• **WHAT TO PRODUCE**: Copy every line of the listing below, keeping each one unchanged.

• **DATASET**:
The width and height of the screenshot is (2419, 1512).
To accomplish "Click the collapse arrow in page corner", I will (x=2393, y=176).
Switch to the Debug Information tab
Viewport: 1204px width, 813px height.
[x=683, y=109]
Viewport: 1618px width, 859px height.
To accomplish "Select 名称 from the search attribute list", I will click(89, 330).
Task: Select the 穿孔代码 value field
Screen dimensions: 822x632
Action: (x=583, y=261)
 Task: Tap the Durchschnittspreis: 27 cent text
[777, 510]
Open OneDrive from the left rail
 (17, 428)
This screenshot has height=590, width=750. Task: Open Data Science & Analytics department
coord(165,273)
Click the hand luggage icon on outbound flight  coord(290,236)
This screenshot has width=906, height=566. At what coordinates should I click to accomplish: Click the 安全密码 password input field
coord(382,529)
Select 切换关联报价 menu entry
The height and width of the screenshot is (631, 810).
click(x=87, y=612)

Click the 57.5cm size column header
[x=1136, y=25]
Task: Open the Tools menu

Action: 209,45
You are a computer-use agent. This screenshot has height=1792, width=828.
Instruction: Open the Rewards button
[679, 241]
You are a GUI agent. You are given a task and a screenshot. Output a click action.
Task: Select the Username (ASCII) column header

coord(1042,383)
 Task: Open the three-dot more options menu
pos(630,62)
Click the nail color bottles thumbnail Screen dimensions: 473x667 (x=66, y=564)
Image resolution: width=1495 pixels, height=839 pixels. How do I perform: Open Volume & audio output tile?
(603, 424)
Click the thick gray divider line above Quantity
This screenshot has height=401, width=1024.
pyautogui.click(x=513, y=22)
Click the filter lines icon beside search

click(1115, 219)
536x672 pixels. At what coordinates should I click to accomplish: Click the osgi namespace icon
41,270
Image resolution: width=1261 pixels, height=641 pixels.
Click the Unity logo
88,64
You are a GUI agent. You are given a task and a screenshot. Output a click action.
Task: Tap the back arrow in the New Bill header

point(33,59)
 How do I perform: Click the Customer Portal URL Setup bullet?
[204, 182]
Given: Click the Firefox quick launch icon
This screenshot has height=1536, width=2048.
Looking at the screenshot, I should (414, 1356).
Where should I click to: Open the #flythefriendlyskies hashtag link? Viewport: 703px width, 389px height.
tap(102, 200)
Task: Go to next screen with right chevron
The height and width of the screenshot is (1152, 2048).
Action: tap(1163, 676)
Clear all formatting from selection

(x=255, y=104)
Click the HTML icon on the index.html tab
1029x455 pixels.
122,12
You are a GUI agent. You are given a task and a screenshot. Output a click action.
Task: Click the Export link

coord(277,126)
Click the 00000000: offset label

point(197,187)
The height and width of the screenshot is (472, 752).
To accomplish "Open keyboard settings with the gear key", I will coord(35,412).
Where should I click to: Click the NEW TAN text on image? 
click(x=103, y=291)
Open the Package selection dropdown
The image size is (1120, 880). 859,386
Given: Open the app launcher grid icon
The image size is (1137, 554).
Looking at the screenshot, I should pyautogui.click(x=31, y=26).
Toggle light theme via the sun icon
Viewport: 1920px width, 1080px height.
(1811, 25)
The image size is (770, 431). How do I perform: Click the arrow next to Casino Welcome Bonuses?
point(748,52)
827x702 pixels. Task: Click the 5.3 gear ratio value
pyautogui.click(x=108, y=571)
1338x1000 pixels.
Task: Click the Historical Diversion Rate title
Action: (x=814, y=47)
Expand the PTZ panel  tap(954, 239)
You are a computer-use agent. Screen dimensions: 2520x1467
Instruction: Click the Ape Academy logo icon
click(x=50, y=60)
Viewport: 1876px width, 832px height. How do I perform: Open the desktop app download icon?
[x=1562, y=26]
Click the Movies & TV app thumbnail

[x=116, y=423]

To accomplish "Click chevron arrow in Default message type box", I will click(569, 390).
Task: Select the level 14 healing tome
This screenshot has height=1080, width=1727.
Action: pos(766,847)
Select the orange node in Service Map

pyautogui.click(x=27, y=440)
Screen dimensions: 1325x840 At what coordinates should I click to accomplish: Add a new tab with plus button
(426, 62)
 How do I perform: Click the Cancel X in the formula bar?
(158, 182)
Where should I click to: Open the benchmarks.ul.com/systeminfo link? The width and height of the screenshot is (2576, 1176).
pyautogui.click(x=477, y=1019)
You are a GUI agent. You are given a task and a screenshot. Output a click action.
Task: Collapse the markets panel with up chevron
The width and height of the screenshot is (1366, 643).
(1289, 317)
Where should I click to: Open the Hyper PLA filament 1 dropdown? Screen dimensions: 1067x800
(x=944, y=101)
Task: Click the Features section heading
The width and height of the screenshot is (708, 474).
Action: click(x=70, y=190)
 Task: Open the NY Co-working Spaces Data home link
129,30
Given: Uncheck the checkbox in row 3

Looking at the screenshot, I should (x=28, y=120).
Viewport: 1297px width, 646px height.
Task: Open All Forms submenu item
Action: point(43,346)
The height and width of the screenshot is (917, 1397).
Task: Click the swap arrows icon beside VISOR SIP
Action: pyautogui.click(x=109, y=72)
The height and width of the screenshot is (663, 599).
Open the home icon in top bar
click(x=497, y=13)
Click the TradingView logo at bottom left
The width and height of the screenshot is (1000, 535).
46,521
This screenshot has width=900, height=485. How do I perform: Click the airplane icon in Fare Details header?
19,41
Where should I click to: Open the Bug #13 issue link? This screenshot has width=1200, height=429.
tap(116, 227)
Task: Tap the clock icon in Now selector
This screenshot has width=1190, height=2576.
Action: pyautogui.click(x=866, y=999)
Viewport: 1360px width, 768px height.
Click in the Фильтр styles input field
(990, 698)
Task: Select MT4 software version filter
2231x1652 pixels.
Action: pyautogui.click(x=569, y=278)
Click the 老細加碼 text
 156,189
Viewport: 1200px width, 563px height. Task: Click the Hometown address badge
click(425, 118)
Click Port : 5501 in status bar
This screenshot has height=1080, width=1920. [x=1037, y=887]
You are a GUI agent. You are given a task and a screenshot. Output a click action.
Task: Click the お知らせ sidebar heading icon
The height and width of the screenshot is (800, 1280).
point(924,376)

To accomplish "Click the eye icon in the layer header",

• **FINAL RESULT**:
The width and height of the screenshot is (2419, 1512).
To accomplish "Click the collapse arrow in page corner", I will (x=2393, y=176).
Switch to the Debug Information tab
Viewport: 1204px width, 813px height.
[x=683, y=109]
Viewport: 1618px width, 859px height.
To accomplish "Select 名称 from the search attribute list", I will click(89, 330).
Task: Select the 穿孔代码 value field
Screen dimensions: 822x632
Action: (x=583, y=261)
 Task: Tap the Durchschnittspreis: 27 cent text
[777, 510]
Open OneDrive from the left rail
 (17, 428)
This screenshot has height=590, width=750. Task: Open Data Science & Analytics department
coord(165,273)
Click the hand luggage icon on outbound flight  coord(290,236)
This screenshot has width=906, height=566. At what coordinates should I click to accomplish: Click the 安全密码 password input field
coord(382,529)
Select 切换关联报价 menu entry
The height and width of the screenshot is (631, 810).
click(x=87, y=612)

Click the 57.5cm size column header
[x=1136, y=25]
Task: Open the Tools menu

Action: 209,45
You are a computer-use agent. This screenshot has height=1792, width=828.
Instruction: Open the Rewards button
[679, 241]
You are a GUI agent. You are given a task and a screenshot. Output a click action.
Task: Select the Username (ASCII) column header

coord(1042,383)
 Task: Open the three-dot more options menu
pos(630,62)
Click the nail color bottles thumbnail Screen dimensions: 473x667 (x=66, y=564)
Image resolution: width=1495 pixels, height=839 pixels. How do I perform: Open Volume & audio output tile?
(603, 424)
Click the thick gray divider line above Quantity
This screenshot has height=401, width=1024.
pyautogui.click(x=513, y=22)
Click the filter lines icon beside search

click(1115, 219)
536x672 pixels. At what coordinates should I click to accomplish: Click the osgi namespace icon
41,270
Image resolution: width=1261 pixels, height=641 pixels.
Click the Unity logo
88,64
You are a GUI agent. You are given a task and a screenshot. Output a click action.
Task: Tap the back arrow in the New Bill header

point(33,59)
 How do I perform: Click the Customer Portal URL Setup bullet?
[204, 182]
Given: Click the Firefox quick launch icon
This screenshot has height=1536, width=2048.
Looking at the screenshot, I should (414, 1356).
Where should I click to: Open the #flythefriendlyskies hashtag link? Viewport: 703px width, 389px height.
tap(102, 200)
Task: Go to next screen with right chevron
The height and width of the screenshot is (1152, 2048).
Action: tap(1163, 676)
Clear all formatting from selection

(x=255, y=104)
Click the HTML icon on the index.html tab
1029x455 pixels.
122,12
You are a GUI agent. You are given a task and a screenshot. Output a click action.
Task: Click the Export link

coord(277,126)
Click the 00000000: offset label

point(197,187)
The height and width of the screenshot is (472, 752).
To accomplish "Open keyboard settings with the gear key", I will coord(35,412).
Where should I click to: Click the NEW TAN text on image? 
click(x=103, y=291)
Open the Package selection dropdown
The image size is (1120, 880). 859,386
Given: Open the app launcher grid icon
The image size is (1137, 554).
Looking at the screenshot, I should pyautogui.click(x=31, y=26).
Toggle light theme via the sun icon
Viewport: 1920px width, 1080px height.
(1811, 25)
The image size is (770, 431). How do I perform: Click the arrow next to Casino Welcome Bonuses?
point(748,52)
827x702 pixels. Task: Click the 5.3 gear ratio value
pyautogui.click(x=108, y=571)
1338x1000 pixels.
Task: Click the Historical Diversion Rate title
Action: (x=814, y=47)
Expand the PTZ panel  tap(954, 239)
You are a computer-use agent. Screen dimensions: 2520x1467
Instruction: Click the Ape Academy logo icon
click(x=50, y=60)
Viewport: 1876px width, 832px height. How do I perform: Open the desktop app download icon?
[x=1562, y=26]
Click the Movies & TV app thumbnail

[x=116, y=423]

To accomplish "Click chevron arrow in Default message type box", I will click(569, 390).
Task: Select the level 14 healing tome
This screenshot has height=1080, width=1727.
Action: pos(766,847)
Select the orange node in Service Map

pyautogui.click(x=27, y=440)
Screen dimensions: 1325x840 At what coordinates should I click to accomplish: Add a new tab with plus button
(426, 62)
 How do I perform: Click the Cancel X in the formula bar?
(158, 182)
Where should I click to: Open the benchmarks.ul.com/systeminfo link? The width and height of the screenshot is (2576, 1176).
pyautogui.click(x=477, y=1019)
You are a GUI agent. You are given a task and a screenshot. Output a click action.
Task: Collapse the markets panel with up chevron
The width and height of the screenshot is (1366, 643).
(1289, 317)
Where should I click to: Open the Hyper PLA filament 1 dropdown? Screen dimensions: 1067x800
(x=944, y=101)
Task: Click the Features section heading
The width and height of the screenshot is (708, 474).
Action: click(x=70, y=190)
 Task: Open the NY Co-working Spaces Data home link
129,30
Given: Uncheck the checkbox in row 3

Looking at the screenshot, I should (x=28, y=120).
Viewport: 1297px width, 646px height.
Task: Open All Forms submenu item
Action: point(43,346)
The height and width of the screenshot is (917, 1397).
Task: Click the swap arrows icon beside VISOR SIP
Action: pyautogui.click(x=109, y=72)
The height and width of the screenshot is (663, 599).
Open the home icon in top bar
click(x=497, y=13)
Click the TradingView logo at bottom left
The width and height of the screenshot is (1000, 535).
46,521
This screenshot has width=900, height=485. How do I perform: Click the airplane icon in Fare Details header?
19,41
Where should I click to: Open the Bug #13 issue link? This screenshot has width=1200, height=429.
tap(116, 227)
Task: Tap the clock icon in Now selector
This screenshot has width=1190, height=2576.
Action: pyautogui.click(x=866, y=999)
Viewport: 1360px width, 768px height.
Click in the Фильтр styles input field
(990, 698)
Task: Select MT4 software version filter
2231x1652 pixels.
Action: pyautogui.click(x=569, y=278)
Click the 老細加碼 text
 156,189
Viewport: 1200px width, 563px height. Task: Click the Hometown address badge
click(425, 118)
Click Port : 5501 in status bar
This screenshot has height=1080, width=1920. [x=1037, y=887]
You are a GUI agent. You are given a task and a screenshot. Output a click action.
Task: Click the お知らせ sidebar heading icon
The height and width of the screenshot is (800, 1280).
point(924,376)

To accomplish "Click the eye icon in the layer header",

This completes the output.